▶ **TO DO**: Find every line below that contains the word "agent" and copy it out.

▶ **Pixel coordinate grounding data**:

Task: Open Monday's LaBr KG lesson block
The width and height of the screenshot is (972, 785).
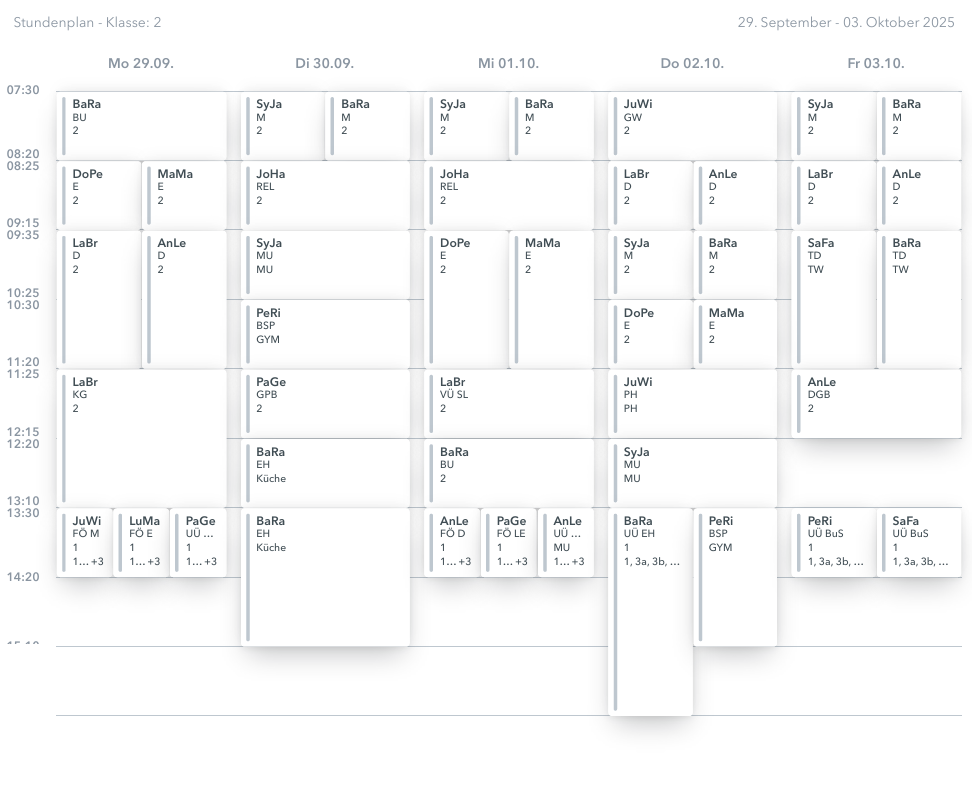Action: [x=142, y=438]
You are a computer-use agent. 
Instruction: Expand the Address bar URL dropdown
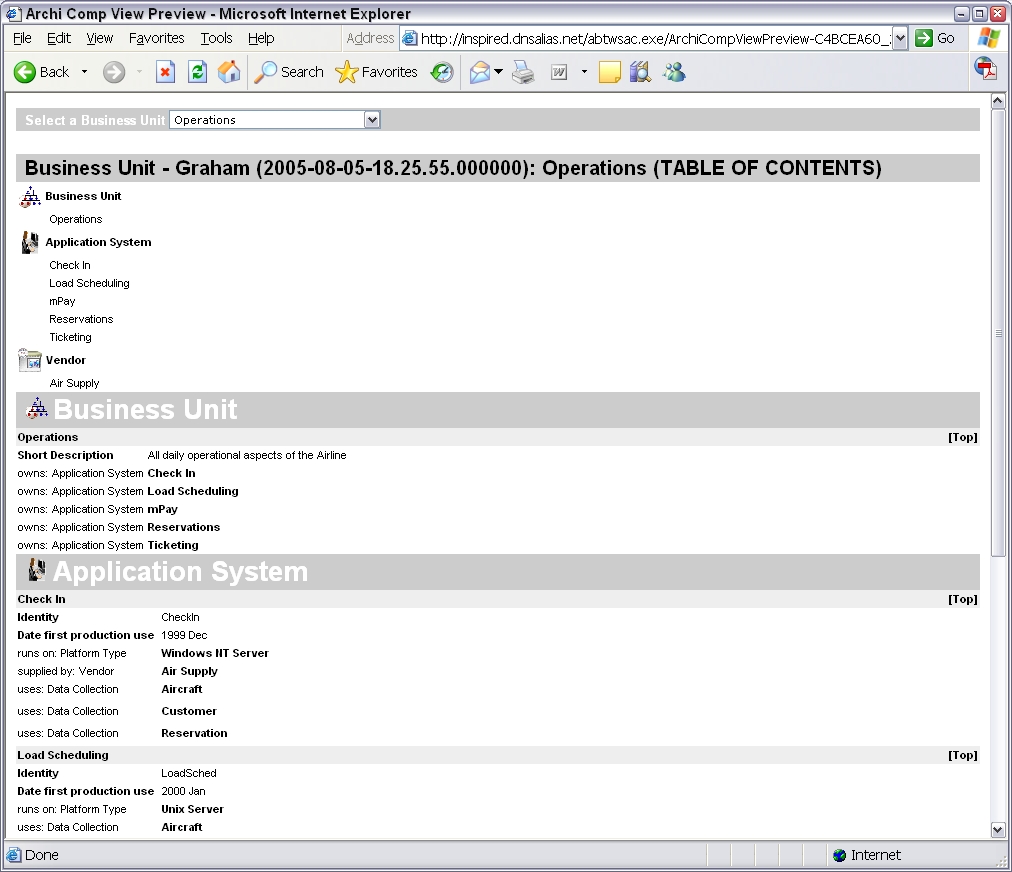click(x=899, y=38)
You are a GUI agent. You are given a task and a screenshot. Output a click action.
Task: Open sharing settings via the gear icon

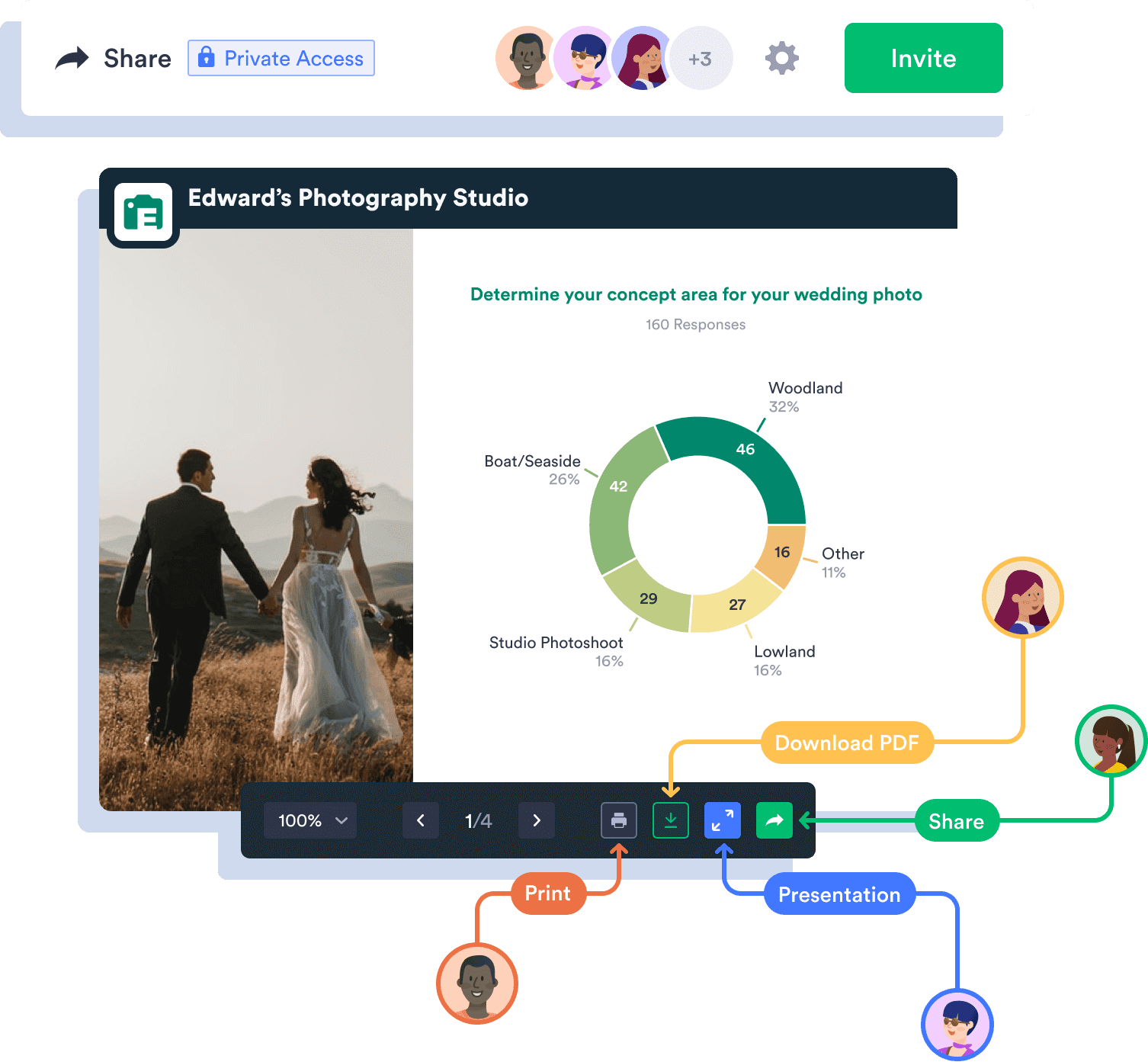(x=780, y=58)
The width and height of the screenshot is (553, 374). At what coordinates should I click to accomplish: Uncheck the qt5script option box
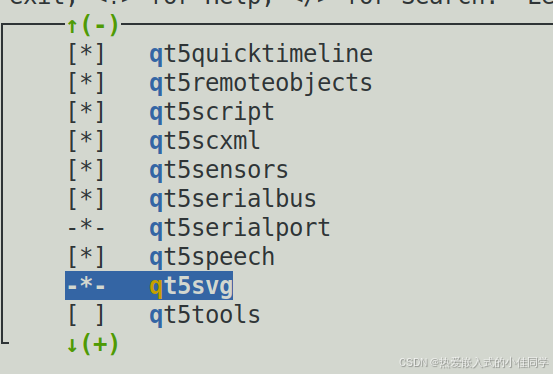pyautogui.click(x=86, y=112)
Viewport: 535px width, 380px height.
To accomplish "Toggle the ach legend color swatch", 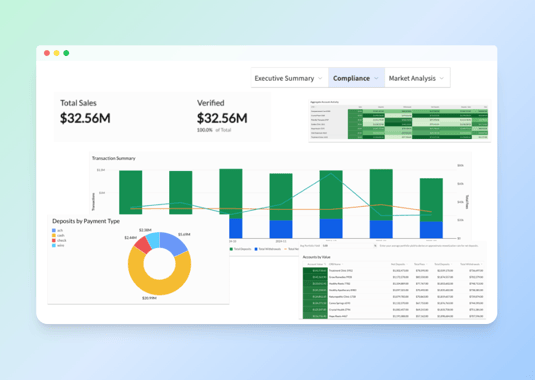I will (x=54, y=231).

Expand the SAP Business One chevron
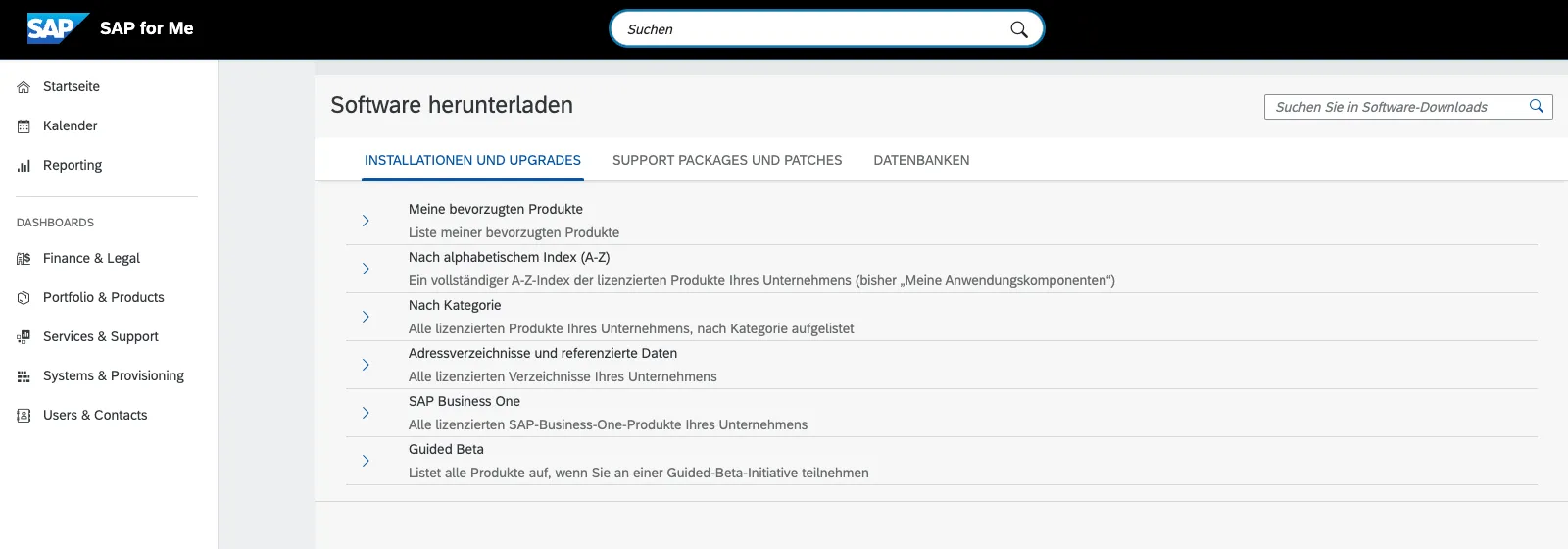click(x=366, y=413)
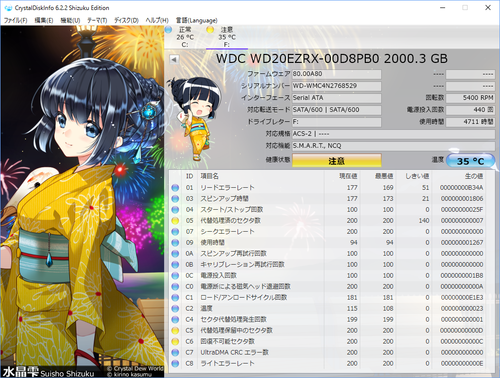
Task: Select the C2 温度 attribute row
Action: (332, 308)
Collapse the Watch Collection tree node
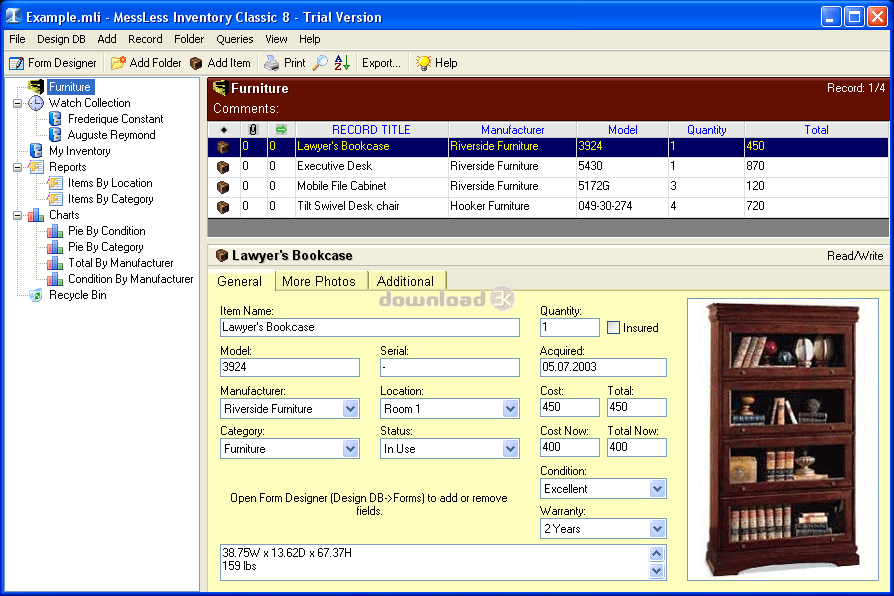Screen dimensions: 894x596 click(17, 103)
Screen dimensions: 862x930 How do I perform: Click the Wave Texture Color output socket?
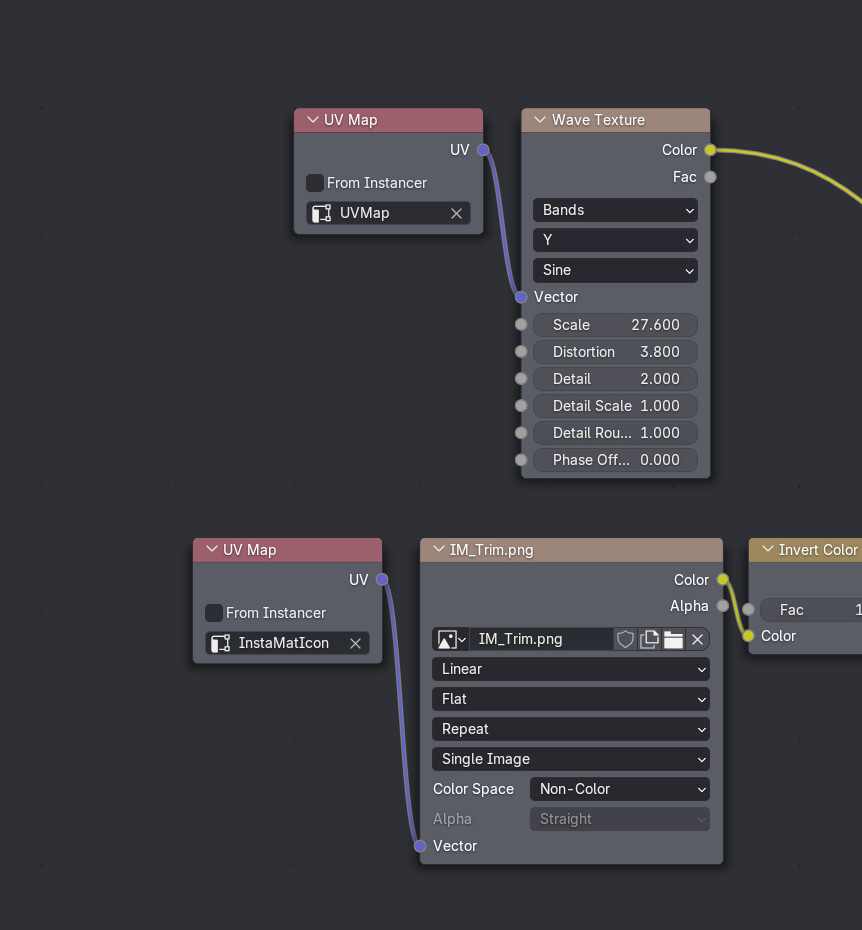coord(710,150)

▶ **ANSWER TO THE EXERCISE**:
You are a computer-use agent. 
You are a GUI agent. You are given a task and a screenshot. Output a click action.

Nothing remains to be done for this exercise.